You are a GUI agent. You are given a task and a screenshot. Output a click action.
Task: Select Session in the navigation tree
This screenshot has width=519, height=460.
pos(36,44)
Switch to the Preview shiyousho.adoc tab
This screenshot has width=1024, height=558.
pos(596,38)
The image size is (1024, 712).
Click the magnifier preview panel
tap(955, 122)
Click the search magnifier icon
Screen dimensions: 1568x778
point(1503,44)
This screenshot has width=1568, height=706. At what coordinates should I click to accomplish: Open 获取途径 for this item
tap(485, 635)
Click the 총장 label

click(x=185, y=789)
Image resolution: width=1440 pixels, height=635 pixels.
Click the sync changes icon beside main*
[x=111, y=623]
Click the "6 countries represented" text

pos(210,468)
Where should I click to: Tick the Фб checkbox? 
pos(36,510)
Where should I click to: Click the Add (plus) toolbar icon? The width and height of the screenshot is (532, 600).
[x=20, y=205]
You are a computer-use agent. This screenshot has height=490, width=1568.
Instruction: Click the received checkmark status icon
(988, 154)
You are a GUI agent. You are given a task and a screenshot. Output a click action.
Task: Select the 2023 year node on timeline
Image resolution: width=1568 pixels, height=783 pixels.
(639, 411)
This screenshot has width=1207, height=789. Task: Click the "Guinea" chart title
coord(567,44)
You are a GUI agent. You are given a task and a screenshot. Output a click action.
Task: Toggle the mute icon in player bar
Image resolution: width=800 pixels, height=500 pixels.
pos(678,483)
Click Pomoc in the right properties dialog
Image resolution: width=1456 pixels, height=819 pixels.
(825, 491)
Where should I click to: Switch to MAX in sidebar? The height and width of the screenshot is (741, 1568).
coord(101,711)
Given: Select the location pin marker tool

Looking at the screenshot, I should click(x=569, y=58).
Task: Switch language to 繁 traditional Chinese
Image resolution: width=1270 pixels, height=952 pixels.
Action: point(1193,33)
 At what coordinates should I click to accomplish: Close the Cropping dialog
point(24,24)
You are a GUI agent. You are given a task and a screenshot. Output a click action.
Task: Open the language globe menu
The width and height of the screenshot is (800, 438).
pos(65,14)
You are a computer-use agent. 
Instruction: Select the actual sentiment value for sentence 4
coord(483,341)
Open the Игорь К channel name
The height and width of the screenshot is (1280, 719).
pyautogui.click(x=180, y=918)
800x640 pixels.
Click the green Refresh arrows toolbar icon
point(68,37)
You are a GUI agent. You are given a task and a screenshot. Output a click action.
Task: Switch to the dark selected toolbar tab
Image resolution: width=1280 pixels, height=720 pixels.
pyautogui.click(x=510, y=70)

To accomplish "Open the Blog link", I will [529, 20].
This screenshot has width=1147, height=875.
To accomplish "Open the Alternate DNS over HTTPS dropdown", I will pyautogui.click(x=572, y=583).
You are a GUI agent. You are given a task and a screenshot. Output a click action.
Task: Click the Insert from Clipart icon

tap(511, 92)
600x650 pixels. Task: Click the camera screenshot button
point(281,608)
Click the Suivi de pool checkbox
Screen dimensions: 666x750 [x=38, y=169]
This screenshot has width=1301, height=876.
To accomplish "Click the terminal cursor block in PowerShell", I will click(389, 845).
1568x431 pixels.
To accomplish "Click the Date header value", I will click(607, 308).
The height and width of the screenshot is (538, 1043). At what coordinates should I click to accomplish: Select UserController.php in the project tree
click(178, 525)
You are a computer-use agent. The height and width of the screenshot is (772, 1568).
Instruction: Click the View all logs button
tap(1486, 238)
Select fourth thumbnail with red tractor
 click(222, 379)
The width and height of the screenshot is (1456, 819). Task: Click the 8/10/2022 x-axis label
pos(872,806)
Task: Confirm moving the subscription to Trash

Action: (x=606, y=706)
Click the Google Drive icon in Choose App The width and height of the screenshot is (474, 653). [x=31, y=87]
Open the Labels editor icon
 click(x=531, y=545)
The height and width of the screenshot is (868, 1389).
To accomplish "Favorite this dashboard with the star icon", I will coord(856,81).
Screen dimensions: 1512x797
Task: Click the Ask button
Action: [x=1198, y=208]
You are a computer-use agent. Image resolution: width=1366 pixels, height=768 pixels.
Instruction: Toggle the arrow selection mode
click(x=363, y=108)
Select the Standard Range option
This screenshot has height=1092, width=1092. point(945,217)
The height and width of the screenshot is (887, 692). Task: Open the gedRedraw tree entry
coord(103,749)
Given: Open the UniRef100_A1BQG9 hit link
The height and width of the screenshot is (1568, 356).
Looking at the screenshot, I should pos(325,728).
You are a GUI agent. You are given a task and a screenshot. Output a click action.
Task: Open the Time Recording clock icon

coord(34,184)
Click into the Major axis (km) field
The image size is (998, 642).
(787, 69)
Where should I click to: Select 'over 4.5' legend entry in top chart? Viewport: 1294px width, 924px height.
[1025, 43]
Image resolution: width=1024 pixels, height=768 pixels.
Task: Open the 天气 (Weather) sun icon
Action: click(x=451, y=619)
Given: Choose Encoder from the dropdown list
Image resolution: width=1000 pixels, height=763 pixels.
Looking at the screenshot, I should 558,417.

________________

> _WRITTEN PROBLEM_
Print all of the rows above again, reproducing every line without any changes.

> _RESPONSE_
You are a GUI agent. You are given a task and a screenshot. Output a click action.
Task: Select Session in the navigation tree
This screenshot has width=519, height=460.
pos(36,44)
Switch to the Preview shiyousho.adoc tab
This screenshot has width=1024, height=558.
pos(596,38)
The image size is (1024, 712).
Click the magnifier preview panel
tap(955, 122)
Click the search magnifier icon
Screen dimensions: 1568x778
point(1503,44)
This screenshot has width=1568, height=706. At what coordinates should I click to accomplish: Open 获取途径 for this item
tap(485, 635)
Click the 총장 label

click(x=185, y=789)
Image resolution: width=1440 pixels, height=635 pixels.
Click the sync changes icon beside main*
[x=111, y=623]
Click the "6 countries represented" text

pos(210,468)
Where should I click to: Tick the Фб checkbox? 
pos(36,510)
Where should I click to: Click the Add (plus) toolbar icon? The width and height of the screenshot is (532, 600).
[x=20, y=205]
You are a computer-use agent. This screenshot has height=490, width=1568.
Instruction: Click the received checkmark status icon
(988, 154)
You are a GUI agent. You are given a task and a screenshot. Output a click action.
Task: Select the 2023 year node on timeline
Image resolution: width=1568 pixels, height=783 pixels.
(639, 411)
This screenshot has width=1207, height=789. Task: Click the "Guinea" chart title
coord(567,44)
You are a GUI agent. You are given a task and a screenshot. Output a click action.
Task: Toggle the mute icon in player bar
Image resolution: width=800 pixels, height=500 pixels.
pos(678,483)
Click Pomoc in the right properties dialog
Image resolution: width=1456 pixels, height=819 pixels.
(825, 491)
Where should I click to: Switch to MAX in sidebar? The height and width of the screenshot is (741, 1568).
coord(101,711)
Given: Select the location pin marker tool

Looking at the screenshot, I should click(x=569, y=58).
Task: Switch language to 繁 traditional Chinese
Image resolution: width=1270 pixels, height=952 pixels.
Action: point(1193,33)
 At what coordinates should I click to accomplish: Close the Cropping dialog
point(24,24)
You are a GUI agent. You are given a task and a screenshot. Output a click action.
Task: Open the language globe menu
The width and height of the screenshot is (800, 438).
pos(65,14)
You are a computer-use agent. 
Instruction: Select the actual sentiment value for sentence 4
coord(483,341)
Open the Игорь К channel name
The height and width of the screenshot is (1280, 719).
pyautogui.click(x=180, y=918)
800x640 pixels.
Click the green Refresh arrows toolbar icon
point(68,37)
You are a GUI agent. You are given a task and a screenshot. Output a click action.
Task: Switch to the dark selected toolbar tab
Image resolution: width=1280 pixels, height=720 pixels.
pyautogui.click(x=510, y=70)

To accomplish "Open the Blog link", I will [529, 20].
This screenshot has width=1147, height=875.
To accomplish "Open the Alternate DNS over HTTPS dropdown", I will pyautogui.click(x=572, y=583).
You are a GUI agent. You are given a task and a screenshot. Output a click action.
Task: Click the Insert from Clipart icon

tap(511, 92)
600x650 pixels. Task: Click the camera screenshot button
point(281,608)
Click the Suivi de pool checkbox
Screen dimensions: 666x750 [x=38, y=169]
This screenshot has width=1301, height=876.
To accomplish "Click the terminal cursor block in PowerShell", I will click(389, 845).
1568x431 pixels.
To accomplish "Click the Date header value", I will click(607, 308).
The height and width of the screenshot is (538, 1043). At what coordinates should I click to accomplish: Select UserController.php in the project tree
click(178, 525)
You are a computer-use agent. The height and width of the screenshot is (772, 1568).
Instruction: Click the View all logs button
tap(1486, 238)
Select fourth thumbnail with red tractor
 click(222, 379)
The width and height of the screenshot is (1456, 819). Task: Click the 8/10/2022 x-axis label
pos(872,806)
Task: Confirm moving the subscription to Trash

Action: (x=606, y=706)
Click the Google Drive icon in Choose App The width and height of the screenshot is (474, 653). [x=31, y=87]
Open the Labels editor icon
 click(x=531, y=545)
The height and width of the screenshot is (868, 1389).
To accomplish "Favorite this dashboard with the star icon", I will coord(856,81).
Screen dimensions: 1512x797
Task: Click the Ask button
Action: [x=1198, y=208]
You are a computer-use agent. Image resolution: width=1366 pixels, height=768 pixels.
Instruction: Toggle the arrow selection mode
click(x=363, y=108)
Select the Standard Range option
This screenshot has height=1092, width=1092. point(945,217)
The height and width of the screenshot is (887, 692). Task: Open the gedRedraw tree entry
coord(103,749)
Given: Open the UniRef100_A1BQG9 hit link
The height and width of the screenshot is (1568, 356).
Looking at the screenshot, I should pos(325,728).
You are a GUI agent. You are given a task and a screenshot. Output a click action.
Task: Open the Time Recording clock icon

coord(34,184)
Click into the Major axis (km) field
The image size is (998, 642).
(787, 69)
Where should I click to: Select 'over 4.5' legend entry in top chart? Viewport: 1294px width, 924px height.
[1025, 43]
Image resolution: width=1024 pixels, height=768 pixels.
Task: Open the 天气 (Weather) sun icon
Action: click(x=451, y=619)
Given: Choose Encoder from the dropdown list
Image resolution: width=1000 pixels, height=763 pixels.
Looking at the screenshot, I should 558,417.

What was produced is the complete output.